Ecclesiastical career
- Religion: Christianity (Anglican)
- Church: Church of England
- Ordained: 1889
- Congregations served: St Andrew's Church, Headington; University Church of St Mary the Virgin, Oxford; St Mary's Cathedral, Edinburgh; Christ Church Cathedral, Oxford;

= George Albert Cooke =

British Anglican clergyman and academic

George Albert Cooke (26 November 1865 – 9 September 1939) was a British Anglican clergyman and academic. He held two senior chairs at the University of Oxford: Oriel Professor of the Interpretation of Holy Scripture from 1908 to 1914, and Regius Professor of Hebrew from 1914 to 1936.

==Biography==
Cooke was born on 26 November 1865 in London, England, to George Isaac Foster Cooke, a barrister, and his wife Agnes Marian Cooke (née Mackenzie). The pioneer physician Sir Morell Mackenzie was his uncle on his mother's side, as was the general practitioner Sir Stephen Mackenzie.
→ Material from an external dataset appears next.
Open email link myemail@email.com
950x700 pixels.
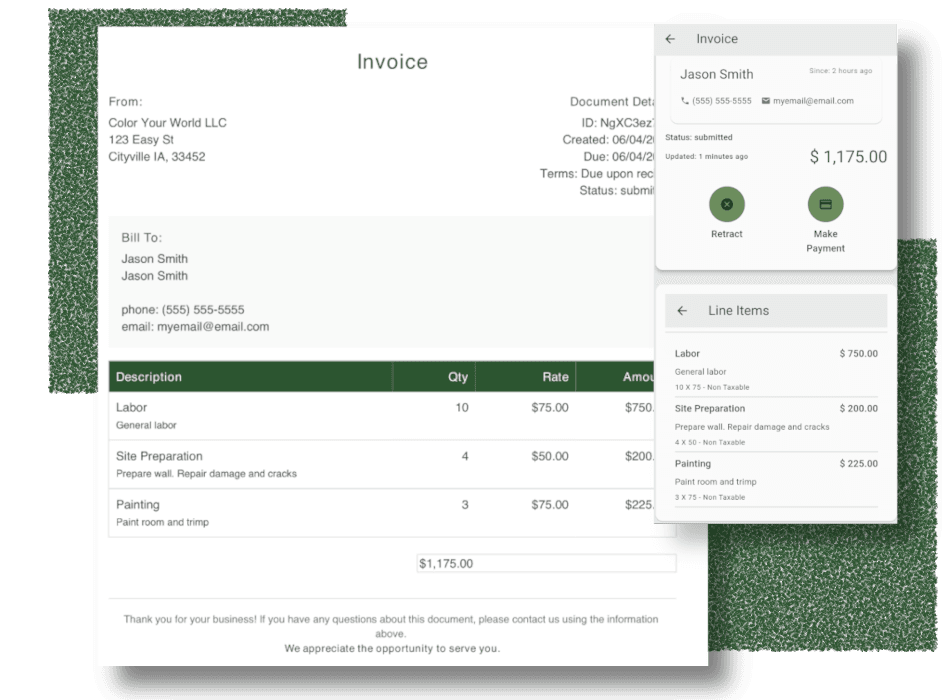pyautogui.click(x=812, y=101)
Cooke was educated at Merchant Taylors' School, then an all-boys public school in London. At the time, the school still taught Hebrew. From 1884 to 1888, he studied theology at Wadham College, Oxford, graduating with a second-class honours Bachelor of Arts (BA) degree.

In 1889, Cooke was ordained in the Church of England and became assistant curate of Headington, Oxford. In the same year, he joined St John's College, Oxford as a senior scholar and Hebrew lecturer. He was made chaplain of Magdalen College, Oxford in 1890 and elected a fellow in 1892. He was additionally curate of University Church of St Mary the Virgin, Oxford, from 1894 to 1896, and Rector of Beaconsfield, Buckinghamshire from 1896 to 1899.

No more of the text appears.